Well, almost no one. "My dad was a little upset," Valli recalls. "But when this guy who managed me found out my real name, he said, 'We can't use Castelluccio.'" Too long, too Italian, the manager said. Valli went along, but now has his regrets. "If I had to do it all over again, I would insist on using my name."

Success with 'Sherry'
It wasn't until several years later that Valli struck musical gold when he, Massi and DeVito aligned with Bob Gaudio, a guitarist, keyboard player and songwriter who hit it off immediately with Valli. "I am very focused on music," Gaudio says, "and it struck me immediately that we were birds of a feather."

Over the years, the membership of the group they formed "dubbed The 4 Seasons after a New Jersey bowling alley "fluctuated, but Valli and Gaudio remained at its core. "There was a bond," Valli says, "and it's been that way for over 45 years."

After their success began with "Sherry" in 1962, Valli had trouble believing the hit streak could continue.

"I was afraid I was dreaming," he recalls. "All the guys went out and bought new cars and everyone was laughing at me because I was driving junk. I was afraid I'd wake up one day to find out there was nothing there. I wasn't totally wrong. It could happen. It did happen."

In 1967, band members found themselves on the brink of financial ruin due to mismanagement of income by the group's handlers and DeVito, whose gambling and other debts put him "and the band "in alarmingly deep water with some serious loan sharks. "It started off with certain debts, some of them gambling, some of them real estate," Gaudio says. "The big hammer was the IRS."

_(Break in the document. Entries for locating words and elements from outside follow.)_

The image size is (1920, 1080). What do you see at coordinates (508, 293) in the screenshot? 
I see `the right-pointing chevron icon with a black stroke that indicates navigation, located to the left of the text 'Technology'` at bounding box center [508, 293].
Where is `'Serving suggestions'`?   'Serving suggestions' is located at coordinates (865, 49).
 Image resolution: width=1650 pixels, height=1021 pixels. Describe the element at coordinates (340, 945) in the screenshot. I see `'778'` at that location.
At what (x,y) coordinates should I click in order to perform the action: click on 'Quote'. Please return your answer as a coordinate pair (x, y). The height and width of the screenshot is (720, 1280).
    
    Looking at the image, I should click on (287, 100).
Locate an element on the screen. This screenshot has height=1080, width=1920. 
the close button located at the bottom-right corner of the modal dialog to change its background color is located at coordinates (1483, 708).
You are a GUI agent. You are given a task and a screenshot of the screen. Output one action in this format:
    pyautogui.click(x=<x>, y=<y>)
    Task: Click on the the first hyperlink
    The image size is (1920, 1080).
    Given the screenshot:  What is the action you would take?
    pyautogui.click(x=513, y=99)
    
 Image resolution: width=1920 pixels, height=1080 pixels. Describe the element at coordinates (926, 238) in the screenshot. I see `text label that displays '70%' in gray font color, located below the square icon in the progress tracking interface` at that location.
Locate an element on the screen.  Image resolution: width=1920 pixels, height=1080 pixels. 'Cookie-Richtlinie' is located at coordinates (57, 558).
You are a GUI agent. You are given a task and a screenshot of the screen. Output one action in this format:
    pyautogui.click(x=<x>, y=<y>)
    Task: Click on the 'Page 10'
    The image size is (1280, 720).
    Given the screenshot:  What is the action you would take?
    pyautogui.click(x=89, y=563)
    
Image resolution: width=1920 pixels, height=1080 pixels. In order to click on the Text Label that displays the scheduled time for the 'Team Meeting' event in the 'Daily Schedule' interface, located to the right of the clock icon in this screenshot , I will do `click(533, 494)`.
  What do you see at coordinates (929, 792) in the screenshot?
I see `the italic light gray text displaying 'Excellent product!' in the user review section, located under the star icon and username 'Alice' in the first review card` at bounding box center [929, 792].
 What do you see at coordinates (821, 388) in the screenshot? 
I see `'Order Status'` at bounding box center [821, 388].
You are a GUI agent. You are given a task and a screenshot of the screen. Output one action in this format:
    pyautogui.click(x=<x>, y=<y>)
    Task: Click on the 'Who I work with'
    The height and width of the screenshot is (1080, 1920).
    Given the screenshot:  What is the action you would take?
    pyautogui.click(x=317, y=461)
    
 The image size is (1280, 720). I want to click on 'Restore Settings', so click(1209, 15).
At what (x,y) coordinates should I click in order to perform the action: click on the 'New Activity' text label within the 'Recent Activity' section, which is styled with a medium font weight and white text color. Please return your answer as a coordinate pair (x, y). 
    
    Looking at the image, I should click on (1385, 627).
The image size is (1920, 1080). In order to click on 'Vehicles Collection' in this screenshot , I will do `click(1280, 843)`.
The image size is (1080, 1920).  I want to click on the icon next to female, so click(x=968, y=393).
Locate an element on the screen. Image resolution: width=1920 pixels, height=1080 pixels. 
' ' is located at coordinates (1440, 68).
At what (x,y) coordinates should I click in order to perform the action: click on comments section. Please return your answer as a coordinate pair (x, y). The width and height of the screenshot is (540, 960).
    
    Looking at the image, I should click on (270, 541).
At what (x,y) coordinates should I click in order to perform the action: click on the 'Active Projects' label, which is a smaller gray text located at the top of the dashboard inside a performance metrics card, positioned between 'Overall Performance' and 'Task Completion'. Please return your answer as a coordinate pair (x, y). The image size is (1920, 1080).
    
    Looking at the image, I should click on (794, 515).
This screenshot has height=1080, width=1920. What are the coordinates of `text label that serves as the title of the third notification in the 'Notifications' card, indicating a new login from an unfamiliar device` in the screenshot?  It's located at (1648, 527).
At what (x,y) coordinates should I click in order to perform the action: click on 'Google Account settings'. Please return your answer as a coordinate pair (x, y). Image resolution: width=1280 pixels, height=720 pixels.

"I refused to file bankruptcy," Valli says. "I said, 'Anybody we owe money to, if they'll wait, we'll pay them.' And they waited, and we paid them."

As the group began to deteriorate internally and pop radio cooled on their brand of dreamy, middle-of-the-road doo-wop, Gaudio and Valli struck a lifetime partnership deal. Gaudio quit touring to write and produce, while Valli branched out and forged ahead "both solo and with various configurations of The 4 Seasons "to work every opportunity he could to pay off the debt.

Bring on the Beatles
After weathering a rough spot as the '60s became the '70s, The 4 Seasons returned to the charts with "Who Loves You" and "December, 1963 (Oh What a Night)." "When the Beatles came out, I didn't even care, I was such a fan of The 4 Seasons," says Paul Shaffer, bandleader for The Late Show with David Letterman. "They were always my band. They were one of the few American acts that could compete with the Beatles and share the Top Ten with them."

But Valli's success was again bittersweet with the heartbreaking death of his daughter Francine from a drug overdose in 1980. Jersey Boys covers Francine's death and other subjects that were initially uncomfortable for Valli, who had input into every aspect of the musical. "I had to think a lot about including my daughter's death in Jersey Boys. But I decided that if my talking about it could help somebody "even one person "it would be worth it," he says.

Despite his great musical success, Valli always managed to keep a tight seal on his personal life, including three marriages, three divorces and six children. Single today, he shares his home with son Francesco, 20, and has no plans to remarry. "I'm finished," he says. "I have no regrets with anything, or anything terrible to say about any of the people I was ever with. It takes two to tango in every situation, and you just move on in life.

"I am very thankful for my audience," says Valli, who's seen a tremendous upsurge in his concert attendance as Jersey Boys continues to spur interest and fans seek out the man who sang the hits before they became rousing Broadway showstoppers. "Some performers act as though the audience owes them something. It's really the other way around. You have to be grateful for all the good things."